$P$ and $Q$ are isogonal conjugates w.r.t. $\triangle ABC\implies$ midpoint of $PQ$ is circumcentre of $\triangle DEF$. But $\angle DEF=90^{\circ}\implies$ circumcentre of $\triangle DEF$ is midpoint of $DE$. $\therefore$ $PQ$ and $DE$ bisect each other $\implies PDQE$ is a parallelogram. $\therefore$ $PD\perp DB\implies EQ\perp BD$ and similarly $DQ\perp BE$. $\therefore Q$ is orthocentre of $\triangle BDE$ as desired. Q.E.D.

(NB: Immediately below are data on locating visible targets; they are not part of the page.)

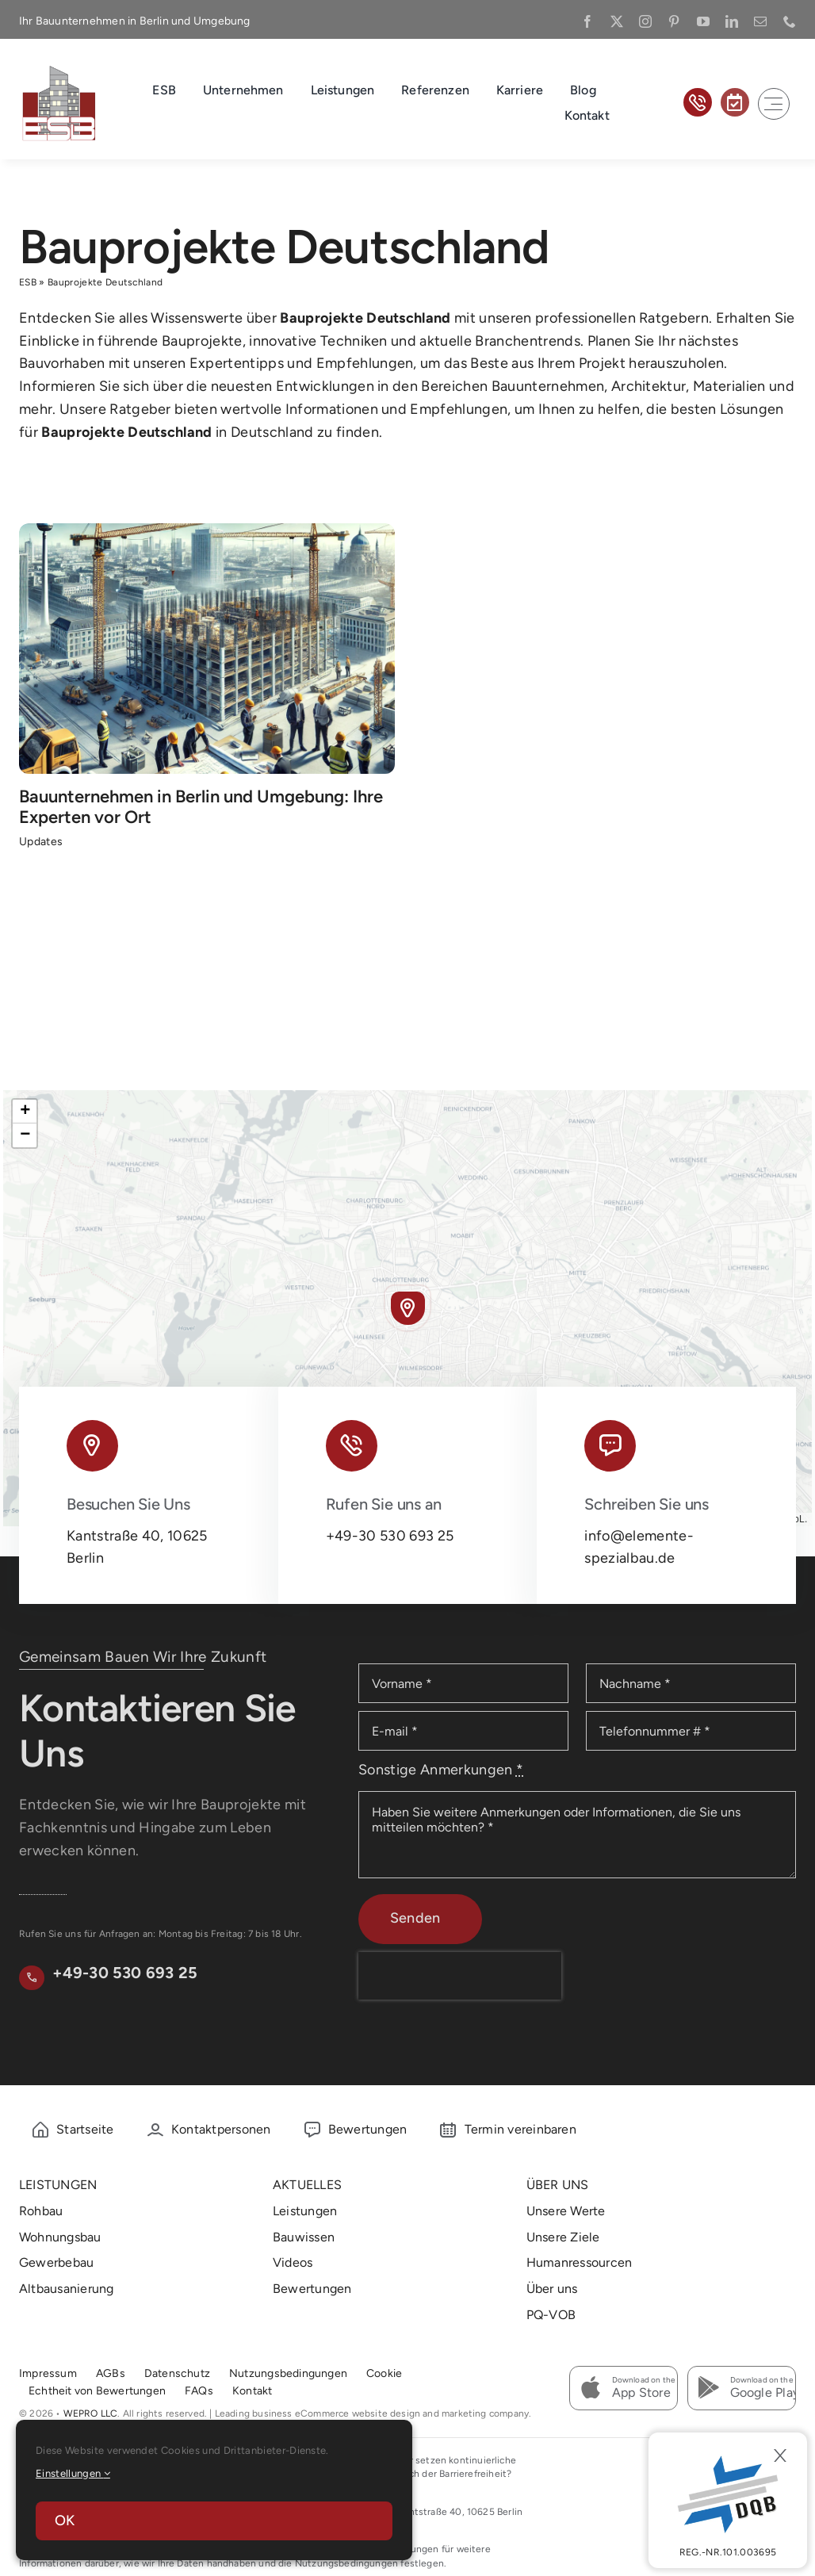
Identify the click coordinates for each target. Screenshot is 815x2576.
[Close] (780, 2455)
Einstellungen (73, 2473)
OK (65, 2520)
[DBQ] (727, 2500)
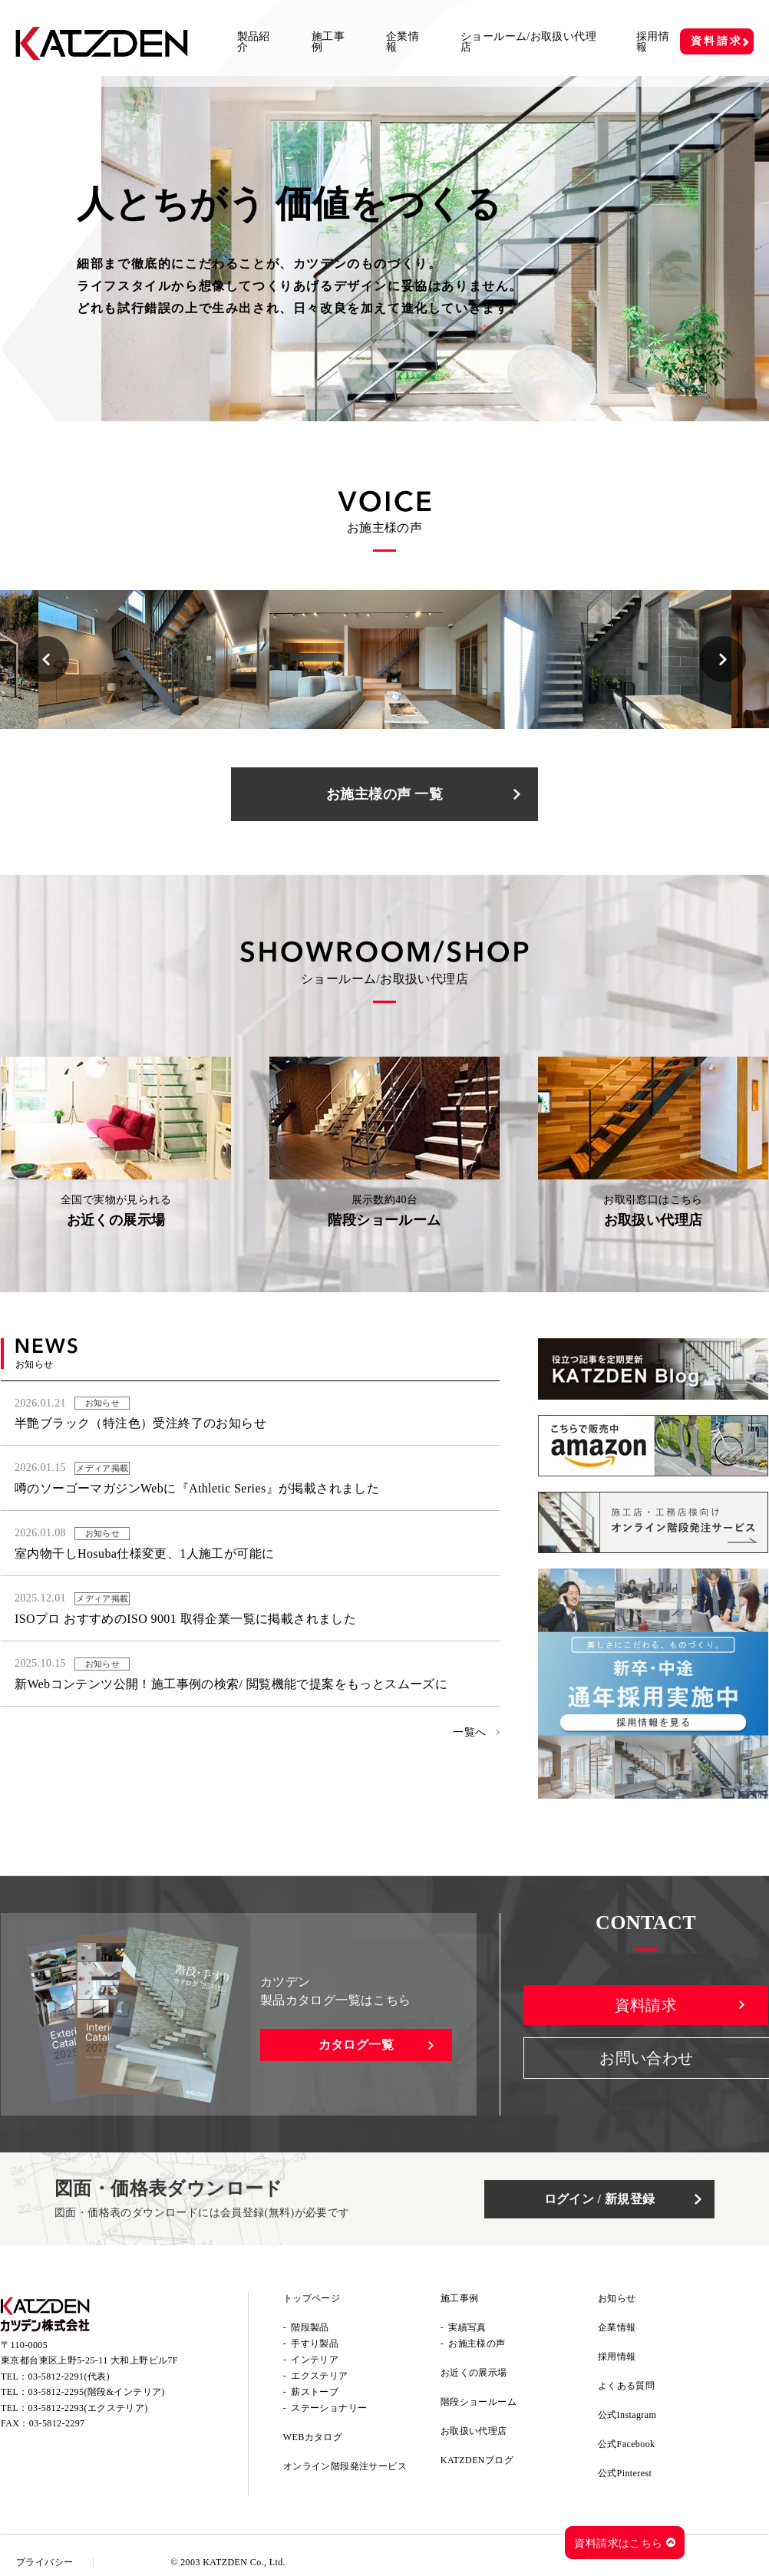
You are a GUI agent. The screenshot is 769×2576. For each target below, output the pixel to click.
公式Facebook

how does P and Q being isogonal conjugates wrt to ABC imply that the midpoint of PQ is the circumcenter of DEF?

It is well known that the midpoint of isogonal conjugates w.r.t. to a triangle is the circumcentre of their pedal triangles w.r.t. to the same triangle.

Angle chasing gives $\angle AQC = 90$. This gives $\triangle AFQ$, $\triangle APC$, and $\triangle QDC$ similar by spiral similarity. And so, from here we know that $FQ$ = $PD$ and $FP = QD$. So, $PDQF$ is a parallelogram as desired.